| Problem statement |
Tell how many lines in the records contain the word "each"; the number alone is the answer.

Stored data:
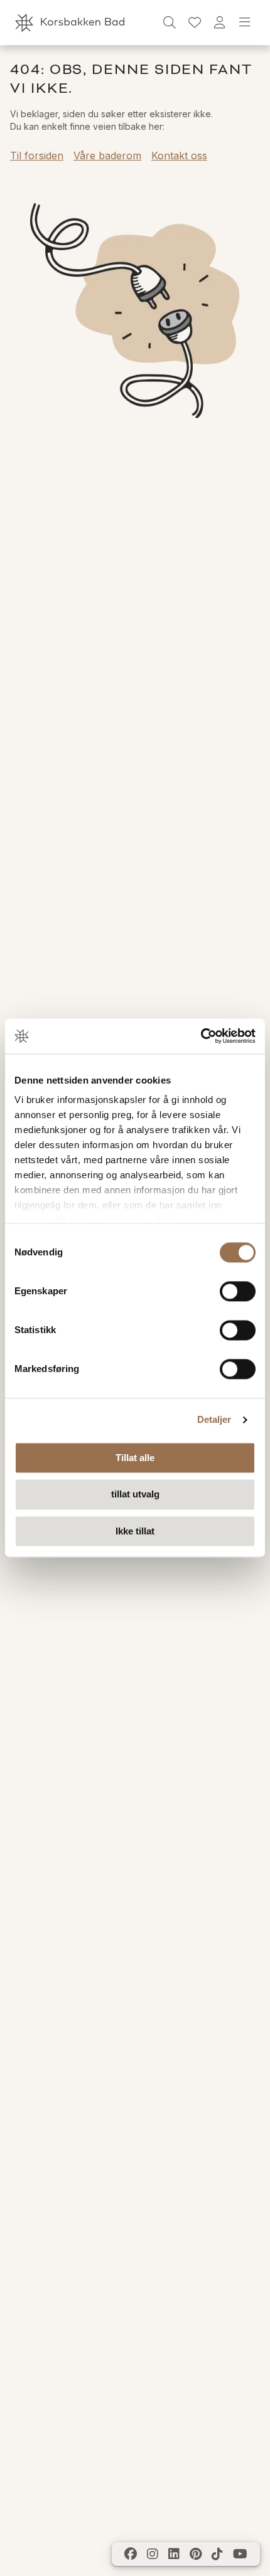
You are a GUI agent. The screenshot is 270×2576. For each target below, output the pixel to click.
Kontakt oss (179, 155)
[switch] (238, 1291)
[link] (195, 23)
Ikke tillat (135, 1531)
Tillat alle (135, 1457)
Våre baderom (107, 155)
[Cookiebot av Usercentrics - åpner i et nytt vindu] (201, 1036)
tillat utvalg (135, 1494)
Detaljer (214, 1419)
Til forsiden (36, 155)
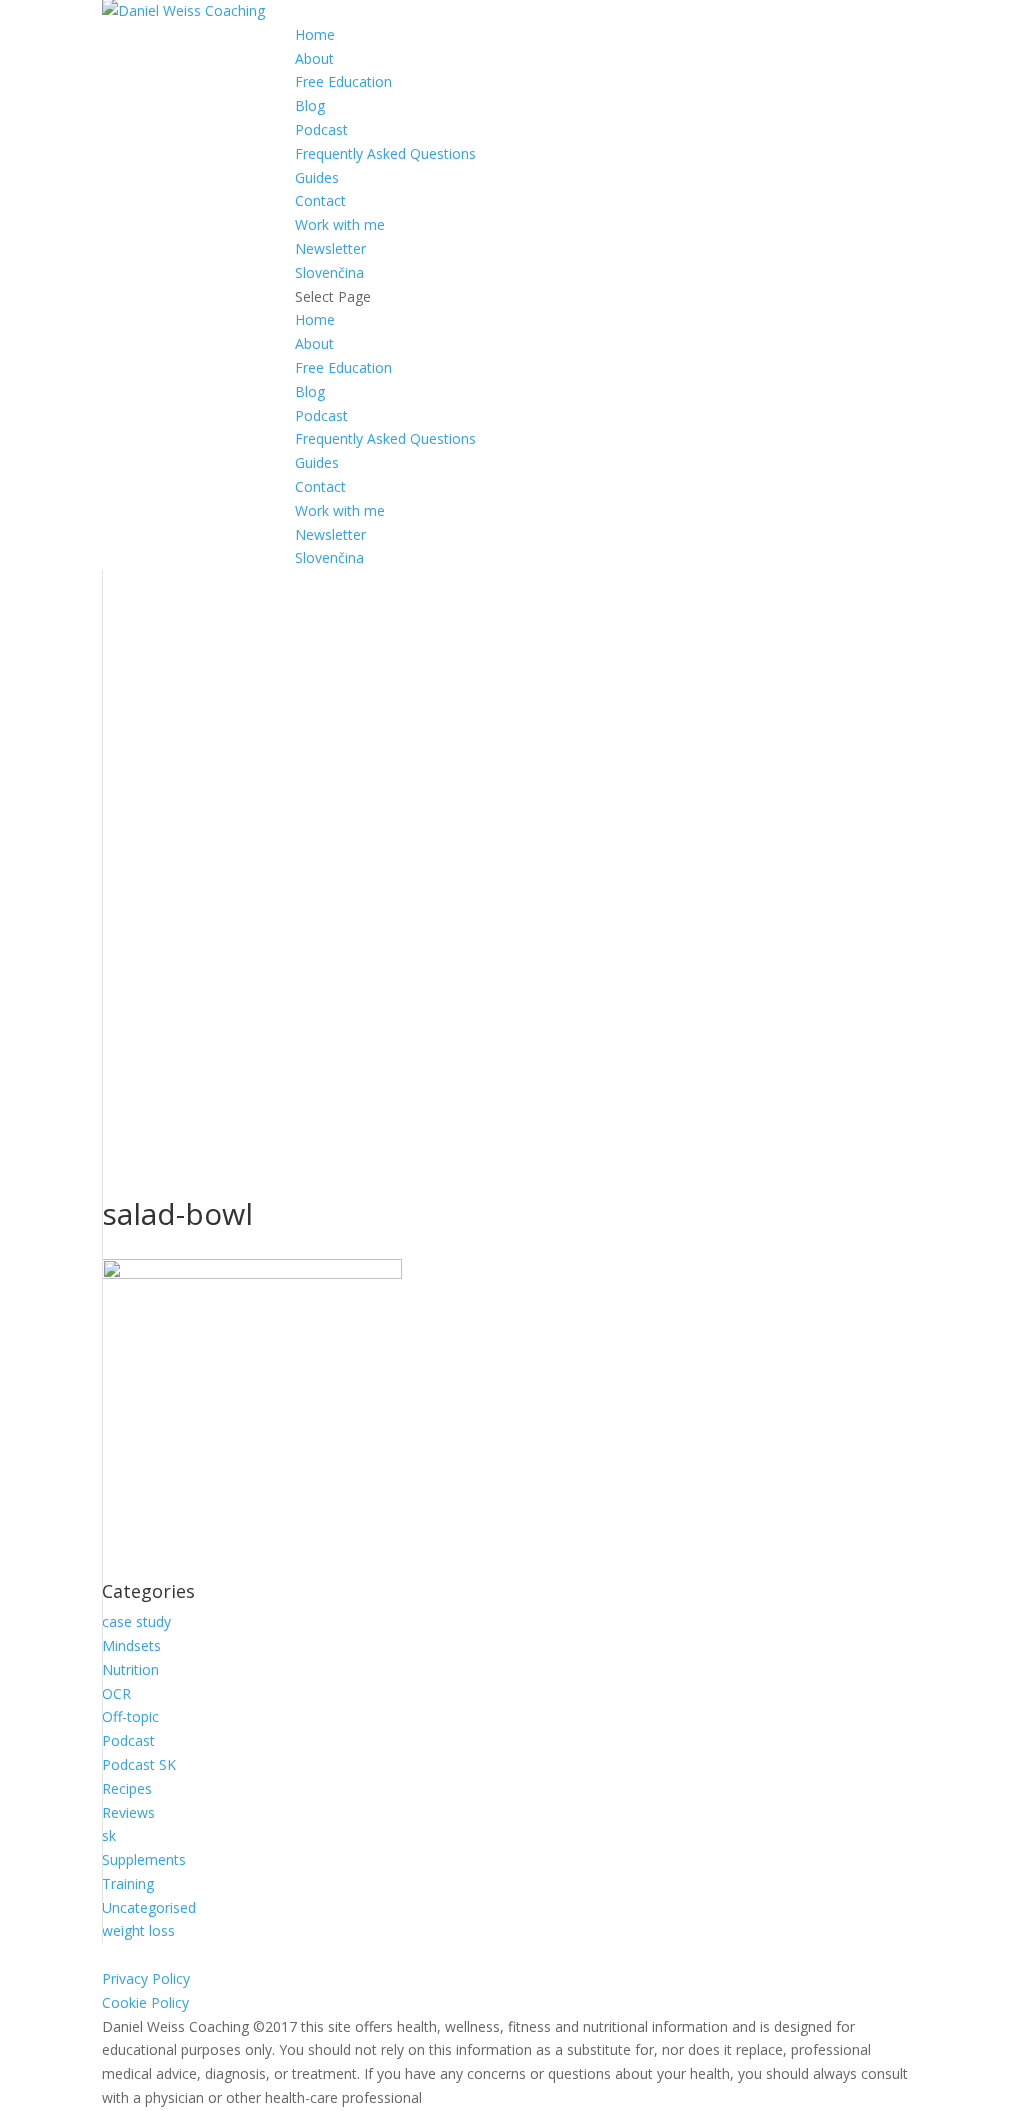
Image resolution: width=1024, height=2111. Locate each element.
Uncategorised (149, 1907)
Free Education (343, 81)
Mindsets (131, 1645)
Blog (310, 105)
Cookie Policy (145, 2002)
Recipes (127, 1788)
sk (109, 1835)
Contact (320, 200)
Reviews (128, 1812)
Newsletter (330, 248)
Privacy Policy (146, 1978)
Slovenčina (329, 272)
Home (315, 34)
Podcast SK (139, 1764)
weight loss (138, 1930)
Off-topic (130, 1716)
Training (128, 1883)
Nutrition (130, 1669)
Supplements (144, 1859)
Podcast (321, 129)
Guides (317, 177)
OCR (116, 1693)
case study (136, 1621)
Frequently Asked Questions (385, 153)
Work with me (340, 224)
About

| Result |
2